• [ACTIVITY]
In this exercise, each record below is to be written out again exactly.

• [RECORDS FOR PROCESSING]
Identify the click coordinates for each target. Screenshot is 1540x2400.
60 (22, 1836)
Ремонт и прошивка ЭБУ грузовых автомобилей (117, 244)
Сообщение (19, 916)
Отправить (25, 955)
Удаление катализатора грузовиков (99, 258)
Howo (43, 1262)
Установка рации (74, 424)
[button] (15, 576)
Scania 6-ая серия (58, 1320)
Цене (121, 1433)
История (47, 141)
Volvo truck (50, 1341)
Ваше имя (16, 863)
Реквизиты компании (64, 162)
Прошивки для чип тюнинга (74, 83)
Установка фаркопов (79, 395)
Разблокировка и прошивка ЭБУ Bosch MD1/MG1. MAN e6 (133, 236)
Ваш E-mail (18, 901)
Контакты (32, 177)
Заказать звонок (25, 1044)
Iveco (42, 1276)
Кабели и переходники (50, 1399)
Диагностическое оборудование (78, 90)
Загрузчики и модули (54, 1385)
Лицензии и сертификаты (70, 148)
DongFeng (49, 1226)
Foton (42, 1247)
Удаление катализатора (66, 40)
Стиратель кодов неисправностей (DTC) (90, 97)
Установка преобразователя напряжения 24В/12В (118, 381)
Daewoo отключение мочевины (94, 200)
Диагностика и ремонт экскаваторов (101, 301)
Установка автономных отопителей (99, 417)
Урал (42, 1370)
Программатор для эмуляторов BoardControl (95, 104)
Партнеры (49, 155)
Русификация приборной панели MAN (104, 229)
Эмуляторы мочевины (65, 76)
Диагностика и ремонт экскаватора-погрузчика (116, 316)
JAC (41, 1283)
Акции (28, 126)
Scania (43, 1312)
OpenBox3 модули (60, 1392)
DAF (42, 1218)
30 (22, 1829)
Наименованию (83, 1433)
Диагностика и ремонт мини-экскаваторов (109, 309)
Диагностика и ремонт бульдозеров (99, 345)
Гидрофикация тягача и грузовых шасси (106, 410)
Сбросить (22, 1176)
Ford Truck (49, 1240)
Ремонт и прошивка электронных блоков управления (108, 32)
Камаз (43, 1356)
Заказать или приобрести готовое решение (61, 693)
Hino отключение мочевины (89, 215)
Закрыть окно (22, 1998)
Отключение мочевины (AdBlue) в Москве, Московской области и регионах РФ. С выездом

• [ANSWER SECTION]
Identify the click coordinates for each target. Screenshot is 1540x2400.
60 (22, 1836)
Ремонт и прошивка ЭБУ грузовых автомобилей (117, 244)
Сообщение (19, 916)
Отправить (25, 955)
Удаление катализатора грузовиков (99, 258)
Howo (43, 1262)
Установка рации (74, 424)
[button] (15, 576)
Scania 6-ая серия (58, 1320)
Цене (121, 1433)
История (47, 141)
Volvo truck (50, 1341)
Ваше имя (16, 863)
Реквизиты компании (64, 162)
Прошивки для чип тюнинга (74, 83)
Установка фаркопов (79, 395)
Разблокировка и прошивка ЭБУ Bosch MD1/MG1. MAN e6 (133, 236)
Ваш E-mail (18, 901)
Контакты (32, 177)
Заказать звонок (25, 1044)
Iveco (42, 1276)
Кабели и переходники (50, 1399)
Диагностическое оборудование (78, 90)
Загрузчики и модули (54, 1385)
Лицензии и сертификаты (70, 148)
DongFeng (49, 1226)
Foton (42, 1247)
Удаление катализатора (66, 40)
Стиратель кодов неисправностей (DTC) (90, 97)
Установка преобразователя напряжения 24В/12В (118, 381)
Daewoo отключение мочевины (94, 200)
Диагностика и ремонт экскаваторов (101, 301)
Установка автономных отопителей (99, 417)
Урал (42, 1370)
Программатор для эмуляторов BoardControl (95, 104)
Партнеры (49, 155)
Русификация приборной панели MAN (104, 229)
Эмуляторы мочевины (65, 76)
Диагностика и ремонт экскаватора-погрузчика (116, 316)
JAC (41, 1283)
Акции (28, 126)
Scania (43, 1312)
OpenBox3 модули (60, 1392)
DAF (42, 1218)
30 (22, 1829)
Наименованию (83, 1433)
Диагностика и ремонт мини-экскаваторов (109, 309)
Диагностика и ремонт бульдозеров (99, 345)
Гидрофикация тягача и грузовых шасси (106, 410)
Сбросить (22, 1176)
Ford Truck (49, 1240)
Ремонт и прошивка электронных блоков управления (108, 32)
Камаз (43, 1356)
Заказать или приобрести готовое решение (61, 693)
Hino отключение мочевины (89, 215)
Закрыть окно (22, 1998)
Отключение мочевины (AdBlue) в Москве, Московской области и регионах РФ. С выездом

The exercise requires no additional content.